Beyrouth-Miami
7.1
Beyrouth-Miami

livre de Elmore Leonard (1995)

Elmore Leonard, diseur de bonne aventure

"Dans vingt ans, les gens ne se souviendront peut-être plus exactement de quoi parlaient mes films, mais ils se souviendront de mes personnages", présageaient Quentin Tarantino sur ce qui resterait de lui une fois à la retraite. Okay, c'est peut-être un peu répétitif comme manœuvre que de commencer un papier sur Elmore Leonard par une allusion au cinéaste de Jackie Brown (adapté de Punch Créole, signé...Elmore Leonard). En même temps, l'idée est bien de démontrer le lien évident entre l'écrivain décédé en 2013 et le réalisateur/scénariste encore en activité. Prenez n'importe lequel de ses livres, même constat : ce n'est pas l'intrigue que vous retiendrez mais ceux qui la peuplent. La prouesse est de prendre un genre aux normes établies et le pirater de l'intérieur.

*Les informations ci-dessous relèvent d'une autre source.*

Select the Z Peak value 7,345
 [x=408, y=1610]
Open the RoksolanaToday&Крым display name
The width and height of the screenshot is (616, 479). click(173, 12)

Première phase, on rencontre le héros Raylan, marshall plus cool tu meurs, le genre d'homme qui cultive son paradoxe d'homme réfléchi mais téméraire. Puis on arrive à un trio de brigands, Chip, Louis et Bobby, aussi différents qu'imprévisibles. Ils ont une combine, ils la mettent en application. Évidemment, leur route va croiser celle du redresseur de torts au chapeau de cowboy. Vous voyez ? Rien de particulier à signaler. Sauf que. Comme chez son fan Tarantino, c'est dans la manière que Elmore Leonard captive.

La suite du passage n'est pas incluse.